The limit of Rs 1 lakh, set in 1993, was revised multiple times subsequently and currently stands at Rs 8 lakh, the last revision having come in 2017. 

In the 1993 OM, the DoPT had very importantly noted that while calculating the income part of the income/wealth test, the incomes of parents from salaries or agricultural land should not be included. This would mean income from other sources, like from house property, businesses, capital gains, etc.

However, in October 2004, the DoPT issued a letter that was meant to clarify issues being raised with understanding the 1993 OM. In para 9 of this letter, the DoPT specifically took up the issue of how to calculate the income for the income/wealth test for OBCs whose parents were in Central or State PSUs were equivalence of posts had not yet been established. In this paragraph, the DoPT seemed to suggest that income from salaries is to be counted to determine if the income is above the Rs 8 lakh per year threshold for three consecutive years.

In an October 2020 affidavit filed in the Supreme Court, the DoPT had pointed to both the 1993 OM and the 2004 clarificatory letter, to reveal that it had different ways of applying the income/wealth test for different categories, although the affidavit was obscure on which cases income from salaries were being counted for the income/wealth test for which it was not.

What does the Supreme Court judgement say about the 1993 OM, the income/wealth test, and the 2004 clarification?

In the judgement, the Division Bench of Justices PS Narsimha and R Mahadevan notes that until an equivalence of posts is established by the government between posts of PSUs and that of government service, the category prescribing the income/wealth test must be applicable. What the Supreme Court, in its judgement, goes on to say is that OBC candidates of such PSU staffers cannot be denied a fair creamy layer evaluation because the government had yet to establish the equivalence of posts with government service.
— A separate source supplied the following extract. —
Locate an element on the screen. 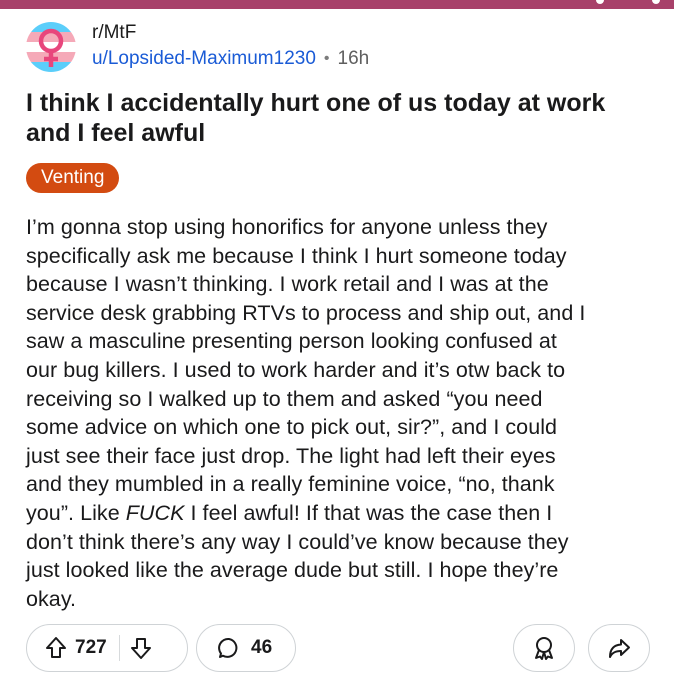  share-arrow-icon is located at coordinates (620, 648).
As for the 1993 OM and the income/wealth test, the Supreme Court has further noted that “the Income / Wealth Test operates as a residual filter”. It continued, “The plain language of these explanations makes it clear that salary income and agricultural income are consciously kept outside the common pool while determining exclusion under the Income / Wealth Test.”

The top court found that while the 1993 OM was clear about not including income from salaries in the calculation for the income/wealth test, the 2004 letter had called for the inclusion of salary income in the calculation. The court even said that a House Committee’s conclusions that the 2004 clarificatory letter had obfuscated the issue were valid.

The Supreme Court went on to note that the interpretation of the 1993 OM read with the 2004 letter had led to “hostile discrimination” between children of those in government service and those in PSUs or private employment. The court said, “Treating the children of those employed in PSUs or private employment, etc., as being excluded from the benefit of reservation only on the basis of their income derived from salaries, and without reference to their posts (whether Group A or B, or Group C or D) would certainly lead to hostile discrimination between parties who are similarly placed and would amount to equals being treated unequally.”

“Adopting an interpretation that disadvantages one segment of the same backward class without rational justification would amount to treating equals as unequals and would thus become the antithesis of equality, the corner stone of our Republic,” the court said.

Who does this apply to? Who will benefit from this?

The Supreme Court’s judgement, while providing relief to about 100 candidates who appeared in CSEs since 2015 and had been denied the OBC quota, will be applicable to children of parents working at PSUs and in private employment.

This would mean not just candidates who appear in exams from hereon, but also candidates who might have been selected in services in the years before, but not at the rank they would have been if their claim to the OBC quota had been allowed.

In the judgement too, the Supreme Court said, “We find no difficulty in directing the appellants to create such supernumerary posts, as required, to accommodate the candidates who satisfy the non-creamy layer criteria as clarified in the present judgment, subject to their otherwise fulfilling eligibility conditions.”